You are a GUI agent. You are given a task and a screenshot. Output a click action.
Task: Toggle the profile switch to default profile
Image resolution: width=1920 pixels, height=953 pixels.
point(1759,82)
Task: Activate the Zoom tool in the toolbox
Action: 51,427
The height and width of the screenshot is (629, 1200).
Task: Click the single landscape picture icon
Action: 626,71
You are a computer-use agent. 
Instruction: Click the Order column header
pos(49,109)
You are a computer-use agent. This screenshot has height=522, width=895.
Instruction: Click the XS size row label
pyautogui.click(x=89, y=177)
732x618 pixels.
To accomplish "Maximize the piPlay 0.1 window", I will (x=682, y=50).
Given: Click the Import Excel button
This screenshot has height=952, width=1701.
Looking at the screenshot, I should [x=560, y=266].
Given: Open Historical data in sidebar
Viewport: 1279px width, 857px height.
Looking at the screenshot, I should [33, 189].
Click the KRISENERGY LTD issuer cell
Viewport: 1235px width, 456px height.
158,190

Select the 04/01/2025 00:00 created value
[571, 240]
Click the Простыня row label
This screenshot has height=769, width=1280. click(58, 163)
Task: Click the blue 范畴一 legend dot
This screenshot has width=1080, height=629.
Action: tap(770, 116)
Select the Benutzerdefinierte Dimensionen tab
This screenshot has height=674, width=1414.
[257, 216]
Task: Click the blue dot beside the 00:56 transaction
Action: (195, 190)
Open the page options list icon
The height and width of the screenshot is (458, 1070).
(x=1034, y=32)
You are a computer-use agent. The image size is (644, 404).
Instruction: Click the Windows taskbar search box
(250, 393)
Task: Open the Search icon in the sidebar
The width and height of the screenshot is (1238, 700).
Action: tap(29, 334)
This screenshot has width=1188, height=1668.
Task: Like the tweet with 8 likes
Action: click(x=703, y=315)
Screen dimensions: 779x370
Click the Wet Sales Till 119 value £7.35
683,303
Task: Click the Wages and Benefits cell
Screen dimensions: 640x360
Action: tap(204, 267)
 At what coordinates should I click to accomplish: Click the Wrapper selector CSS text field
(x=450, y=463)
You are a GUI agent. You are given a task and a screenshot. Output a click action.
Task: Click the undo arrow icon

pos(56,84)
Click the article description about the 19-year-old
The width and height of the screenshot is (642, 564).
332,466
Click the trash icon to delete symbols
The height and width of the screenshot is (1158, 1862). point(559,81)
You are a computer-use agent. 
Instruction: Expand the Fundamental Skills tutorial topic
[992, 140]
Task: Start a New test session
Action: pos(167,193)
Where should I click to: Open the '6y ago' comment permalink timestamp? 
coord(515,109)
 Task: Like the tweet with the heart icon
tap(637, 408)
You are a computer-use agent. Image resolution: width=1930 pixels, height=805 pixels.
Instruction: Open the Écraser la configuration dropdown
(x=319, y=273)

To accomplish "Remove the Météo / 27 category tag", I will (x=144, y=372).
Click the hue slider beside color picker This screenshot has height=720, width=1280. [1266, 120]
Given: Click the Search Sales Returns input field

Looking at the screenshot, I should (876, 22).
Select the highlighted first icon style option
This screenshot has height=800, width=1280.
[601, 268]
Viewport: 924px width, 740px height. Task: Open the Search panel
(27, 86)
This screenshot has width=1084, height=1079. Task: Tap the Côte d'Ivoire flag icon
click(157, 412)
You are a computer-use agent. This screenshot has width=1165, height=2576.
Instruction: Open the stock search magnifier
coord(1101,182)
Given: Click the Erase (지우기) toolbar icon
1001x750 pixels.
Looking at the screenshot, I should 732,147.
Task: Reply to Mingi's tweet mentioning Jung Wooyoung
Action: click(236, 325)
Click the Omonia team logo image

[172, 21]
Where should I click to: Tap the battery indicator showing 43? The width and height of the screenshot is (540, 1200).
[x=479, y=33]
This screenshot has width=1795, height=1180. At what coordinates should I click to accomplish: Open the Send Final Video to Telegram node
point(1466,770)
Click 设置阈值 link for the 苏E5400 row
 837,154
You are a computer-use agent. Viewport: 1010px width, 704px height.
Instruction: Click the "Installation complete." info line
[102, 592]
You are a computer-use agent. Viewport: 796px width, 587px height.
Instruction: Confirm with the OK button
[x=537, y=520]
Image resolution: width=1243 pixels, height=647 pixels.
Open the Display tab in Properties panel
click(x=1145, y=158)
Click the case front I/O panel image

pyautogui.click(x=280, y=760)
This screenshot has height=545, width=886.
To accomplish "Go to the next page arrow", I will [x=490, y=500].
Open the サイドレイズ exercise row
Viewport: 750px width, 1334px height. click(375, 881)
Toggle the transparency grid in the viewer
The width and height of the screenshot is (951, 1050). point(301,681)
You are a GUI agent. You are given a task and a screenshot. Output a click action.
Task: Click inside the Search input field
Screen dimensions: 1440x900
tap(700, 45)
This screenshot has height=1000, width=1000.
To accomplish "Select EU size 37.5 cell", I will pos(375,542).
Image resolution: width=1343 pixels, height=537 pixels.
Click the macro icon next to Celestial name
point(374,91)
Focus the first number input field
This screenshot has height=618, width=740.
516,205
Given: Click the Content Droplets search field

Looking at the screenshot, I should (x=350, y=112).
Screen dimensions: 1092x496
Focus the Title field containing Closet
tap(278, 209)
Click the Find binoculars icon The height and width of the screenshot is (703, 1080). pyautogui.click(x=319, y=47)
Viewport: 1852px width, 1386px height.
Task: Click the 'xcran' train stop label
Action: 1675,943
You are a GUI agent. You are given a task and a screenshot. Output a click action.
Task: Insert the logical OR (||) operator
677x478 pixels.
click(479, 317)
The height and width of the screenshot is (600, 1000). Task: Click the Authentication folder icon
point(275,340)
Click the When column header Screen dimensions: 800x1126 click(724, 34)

-- Assignment --
Where a line of the entries contains the word "sidebar", copy that line.

-- Result of this exercise --
Given: Open Historical data in sidebar
Task: Open the Search icon in the sidebar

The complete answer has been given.